Soms (best vaak eigenlijk) doen mensen naar tegen me.
Het kan zijn dat ik het over me afroep.
Die mensen vinden dat waarschijnlijk ook.
Ik kan daar slecht tegen.
Vroeger had ik een vriendin die wanneer haar zoiets overkwam er een zgn grapje over maakte: “het is blijkbaar Nationale Willy-Pestdag”.
Wat duidelijk maakte dat er iets vervelend was en tegelijk dat ze probeerde het af te doen als een grappig (nou ja – sort of!) incident.
Ik moest eraan denken nu mij dat ook weer eens overkomt.
En ik het heel zwaar neem.
Zo zwaar dat ik soms denk: ik wou dat ik dood was.
Wat ik ook weer niet letterlijk bedoel.
Meer als ik: het leven is zo helemaal niet leuk dat ik er niks fijns aan beleef, aan het ‘in leven’ zijn.
Wat ik zou willen kunnen is: ‘naar’ hanteren.
‘Naar’ relativeren.
En vooral ‘naar’ van me af laten glijden.

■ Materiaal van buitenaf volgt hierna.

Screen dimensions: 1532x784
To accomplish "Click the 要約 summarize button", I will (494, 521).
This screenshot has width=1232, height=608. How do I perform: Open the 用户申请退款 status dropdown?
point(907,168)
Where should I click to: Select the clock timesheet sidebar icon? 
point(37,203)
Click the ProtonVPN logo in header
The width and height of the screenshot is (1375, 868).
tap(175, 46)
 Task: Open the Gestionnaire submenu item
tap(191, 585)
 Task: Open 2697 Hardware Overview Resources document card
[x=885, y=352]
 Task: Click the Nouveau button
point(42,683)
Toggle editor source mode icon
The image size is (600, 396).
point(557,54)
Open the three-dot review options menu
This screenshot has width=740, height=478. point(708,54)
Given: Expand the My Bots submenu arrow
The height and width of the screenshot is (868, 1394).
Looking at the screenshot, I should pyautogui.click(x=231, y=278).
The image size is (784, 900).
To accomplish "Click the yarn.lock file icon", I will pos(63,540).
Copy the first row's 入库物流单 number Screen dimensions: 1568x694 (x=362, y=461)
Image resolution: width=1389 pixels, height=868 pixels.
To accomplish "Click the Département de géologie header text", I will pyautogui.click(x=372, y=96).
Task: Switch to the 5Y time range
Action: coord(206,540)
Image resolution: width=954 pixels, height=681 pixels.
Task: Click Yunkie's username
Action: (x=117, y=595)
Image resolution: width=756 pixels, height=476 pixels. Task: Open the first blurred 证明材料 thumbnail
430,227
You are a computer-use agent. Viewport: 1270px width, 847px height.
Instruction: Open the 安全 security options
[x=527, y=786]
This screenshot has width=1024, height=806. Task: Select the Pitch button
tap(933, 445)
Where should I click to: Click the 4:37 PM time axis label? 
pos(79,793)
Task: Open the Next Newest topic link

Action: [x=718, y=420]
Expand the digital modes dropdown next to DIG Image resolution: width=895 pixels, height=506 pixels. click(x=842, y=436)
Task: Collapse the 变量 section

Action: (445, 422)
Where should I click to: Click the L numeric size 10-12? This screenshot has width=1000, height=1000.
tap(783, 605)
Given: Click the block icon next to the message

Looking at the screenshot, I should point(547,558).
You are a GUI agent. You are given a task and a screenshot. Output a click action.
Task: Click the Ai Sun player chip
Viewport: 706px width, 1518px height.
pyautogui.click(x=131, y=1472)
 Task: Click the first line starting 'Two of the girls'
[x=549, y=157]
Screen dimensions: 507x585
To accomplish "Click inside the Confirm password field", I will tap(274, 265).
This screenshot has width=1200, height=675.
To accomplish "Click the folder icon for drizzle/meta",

Maar soms denk ik dat ik ‘naar’ idd net zo aantrek alsof het Nationale Jeanne Pestdag is maar dan langer dan een dag.
[O ja – dat ik Willy als vriendin niet meer heb is niet omdat *wij* ruzie hebben gekregen.
Ze is dood gegaan. Aan kanker.
Wat mensen in mijn omgeving best vaak overkomt.